(Task brief):
Hunt for the word "agent" across the entries below, copying each line that holds it.

(Saved data entries):
[Start of section]

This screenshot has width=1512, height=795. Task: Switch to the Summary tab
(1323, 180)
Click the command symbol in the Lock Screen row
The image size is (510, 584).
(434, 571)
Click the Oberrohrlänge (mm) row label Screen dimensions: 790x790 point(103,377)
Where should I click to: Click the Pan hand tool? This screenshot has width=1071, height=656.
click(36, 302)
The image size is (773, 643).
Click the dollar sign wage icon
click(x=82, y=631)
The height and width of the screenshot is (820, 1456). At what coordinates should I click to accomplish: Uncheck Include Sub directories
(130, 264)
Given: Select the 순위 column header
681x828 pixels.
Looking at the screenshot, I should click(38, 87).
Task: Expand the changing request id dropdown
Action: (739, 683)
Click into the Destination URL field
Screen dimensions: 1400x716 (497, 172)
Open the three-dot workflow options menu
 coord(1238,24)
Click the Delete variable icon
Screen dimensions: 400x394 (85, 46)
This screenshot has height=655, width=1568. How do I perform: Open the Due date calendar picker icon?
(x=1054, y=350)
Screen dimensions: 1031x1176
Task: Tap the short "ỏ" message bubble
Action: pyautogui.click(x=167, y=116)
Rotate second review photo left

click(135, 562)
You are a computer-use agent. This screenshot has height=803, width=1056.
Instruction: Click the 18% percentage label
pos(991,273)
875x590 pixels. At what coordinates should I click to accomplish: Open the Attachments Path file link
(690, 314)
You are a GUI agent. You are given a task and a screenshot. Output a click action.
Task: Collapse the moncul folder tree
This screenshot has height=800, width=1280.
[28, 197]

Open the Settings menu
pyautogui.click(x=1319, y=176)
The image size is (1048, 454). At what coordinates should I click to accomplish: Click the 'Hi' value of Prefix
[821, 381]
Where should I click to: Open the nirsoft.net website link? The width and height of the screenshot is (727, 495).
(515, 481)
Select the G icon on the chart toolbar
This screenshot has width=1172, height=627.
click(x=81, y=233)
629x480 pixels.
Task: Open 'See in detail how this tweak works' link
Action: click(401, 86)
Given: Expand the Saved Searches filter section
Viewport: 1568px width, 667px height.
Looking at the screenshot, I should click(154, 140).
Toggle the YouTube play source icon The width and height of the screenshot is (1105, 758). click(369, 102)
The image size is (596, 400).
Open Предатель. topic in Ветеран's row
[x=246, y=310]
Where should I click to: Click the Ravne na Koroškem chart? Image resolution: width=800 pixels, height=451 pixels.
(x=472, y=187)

[End of section]

(Response to the exercise):
You are a computer-use agent. This screenshot has height=803, width=1056.
You are a GUI agent. You are given a task and a screenshot. Output a click action.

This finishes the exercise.